28 maja 2010

KPH w sprawie zaświadczeń

KPH będzie przesłuchiwane przed Parlamentem Europejskim w sprawie odmowy zaświadczeń.


31 maja 2010 (poniedziałek) w Brukseli, w godzinach 15.00-18.30 odbędzie się posiedzenie Komisji Petycji Parlamentu Europejskiego, na którym rozpatrywana będzie petycja Kampanii Przeciw Homofobii (KPH) – polskiej organizacji działającej na rzecz równych praw gejów I lesbijek, w sprawie dyskryminacyjnych praktyk polskiej administracji publicznej.
Kampania Przeciw Homofobii złożyła petycje, w której przedstawiła dyskryminacyjne praktyki polskich Urzędów Stanu Cywilnego, polegające na odmowie wydawania zaświadczeń o stanie cywilnym polskim gejom i lesbijkom zamierzającym zawrzeć związek partnerski lub małżeństwo jednopłciowe w kraju, w którym takie związki są uznawane przez prawo.
Zdaniem KPH praktyki takie łamią jedna z podstawowych zasad UE jaka jest swoboda przepływu osób w granicach UE oraz łamią prawo osób homoseksualnych do poszanowania życia rodzinnego i prywatnego.

Przedstawiciel KPH, Krzysztof Śmiszek będzie prezentował ww. problem podczas posiedzenia Komisji Petycji.

Petition N°  632/2008
Dear Madame Chair/Dear Mr.

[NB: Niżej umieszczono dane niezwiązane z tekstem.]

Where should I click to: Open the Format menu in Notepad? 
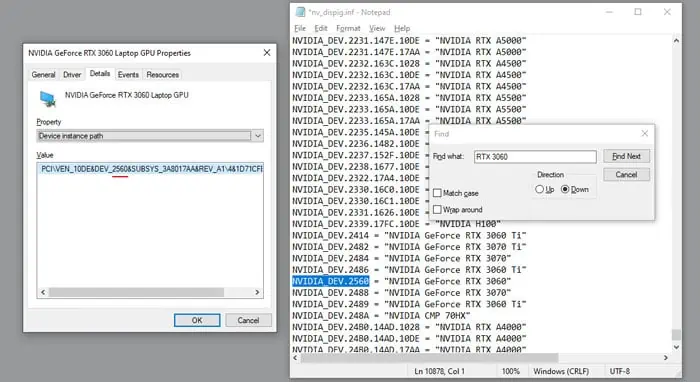[x=348, y=28]
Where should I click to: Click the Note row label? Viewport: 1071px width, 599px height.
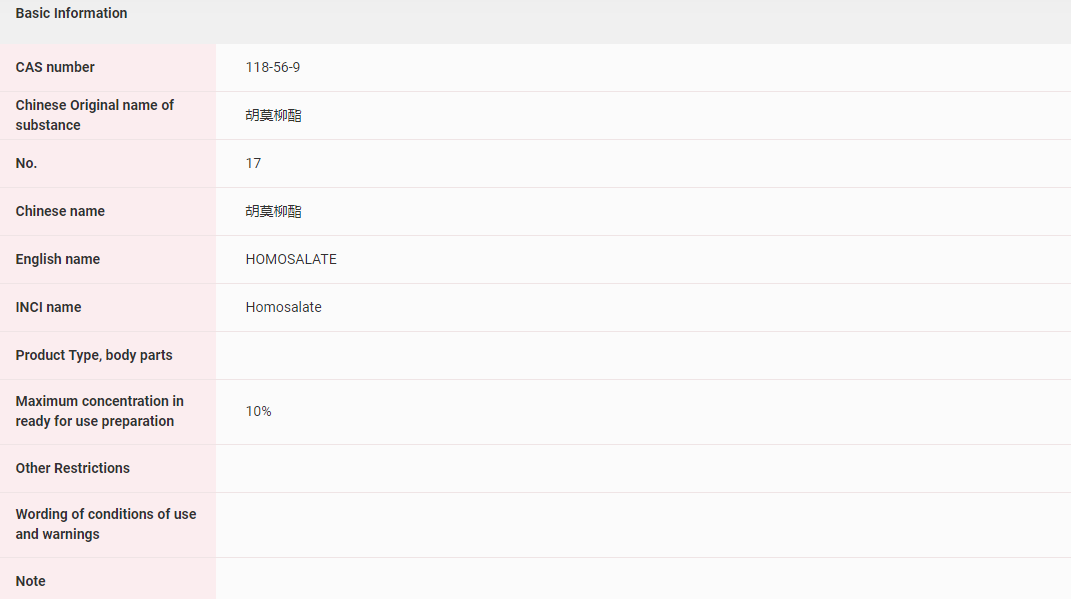(30, 582)
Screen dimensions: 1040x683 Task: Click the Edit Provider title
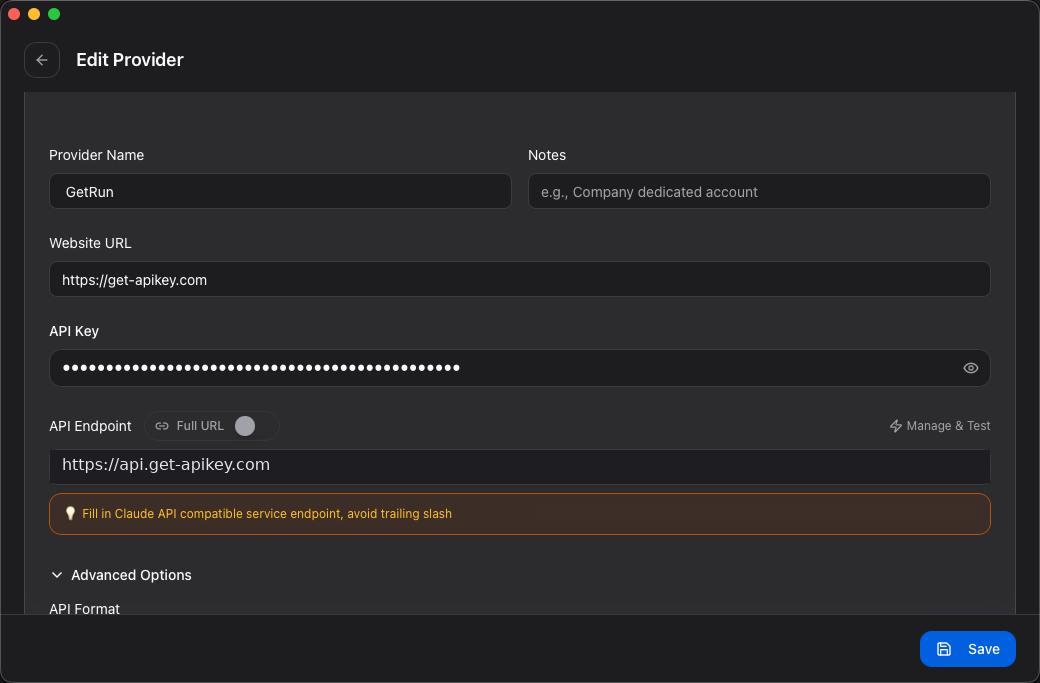click(x=130, y=60)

Chair
On behalf of Campaign Against Homophobia, a Polish nation-wide organisation dealing with rights of gay and lesbian people, I would like to thank you and all the Members of the Committee on Petitions for allowing us to present our petition at today’s hearing. It is a great day for Polish gay and lesbian community to learn that the European Parliament is willing to hear about problems faced by many members of our community.
The petition lodged by our organisation in 2008 raises a very specific problem which, in our point of view, violates the European freedom of movement as well as basic human rights as right to privacy and family life. Our petition concerns situations when Polish administration denies granting marital status certificates to Polish citizens who intent to contract same-sex marriage or enter into register partnership in other European Union Member States.
Dear Members of the Committee,
As you might be aware, Poland is one the last countries in the European Union which does not recognize same-sex relations and does not grant them any rights  neither of economic nor of family nature. Since Poland entered the structure of the European Union, many of Polish gays and lesbians moved out from Poland and, naturally, entered into relationships with foreigners.
Most of the EU countries legally recognizing same-sex relations require the fiancés to prove that they are not already married, which is a pre-condition for them being able to marry or to enter into a registered partnership. Normally, Polish citizens can obtain such documents from Marital Status Offices. But unfortunately, the Polish administration denies issuing required documents for Polish citizens wanting to receive marital certificates for the purpose of entering same-sex relations abroad, saying that there is no legal basis for it since the Polish legal system does not recognize and does not know such institutions as same-sex marriage or same-sex registered partnerships. At the same time, Polish citizens wanting to enter different-sex marriage abroad, are granted abovementioned documents without any problems.
Taking this situation into account we believe that the only reason of this unlawful denial is the sexual orientation of the applicants who ask Polish public administration for issuing documents required by foreign administrations. Our organisation received several complaints from Polish gays and lesbians who wanted to legalise their relations, among others, in Germany, the United Kingdom, Denmark and Sweden. They were all refused. We believe that the scale of this phenomenon is much broader.
We consider that there are strong arguments to support the conclusion that the Polish administrative practice of denying marital status certificates to Polish citizens who have exercised their fundamental right to free movement and who intend to contract same sex marriage or enter into civil partnership in other EU Member states is contrary to EU law. We would like to emphasize the meaning of article 20 of the Treaty on the Functioning of the European Union, which recognizes the right of all EU citizens to move and reside freely within the territory of the Member States. In our opinion, the practice of Polish administration constitutes a violation of the right to respect of family life which in turn the European Court of Justice has consistently held to be a restriction of the right of free movement. We also consider that such practice can not be justified under a public policy exception.      
We believe that even the national administrative practices regarding the granting of marital status certificates does not fall within the scope of EU law at first glance, this however does not mean that the Member States when exercising their competences can disregard the overarching obligations arising from the EU Treaties.
At the end we would also like to point out that the right to respect of family life is also protected by the Charter of Fundamental Rights. It is also one of the fundamental rights guaranteed by art. 8 of the European Convention of Human Rights signed in Rome in 1950 which, according to the European Court of Justice’s settled case-law, are protected also in EU law. We believe that this aspect can not be overseen by the European Institutions when assessing the problem presented in our petition especially in the view of imminent accession of the EU to the Convention.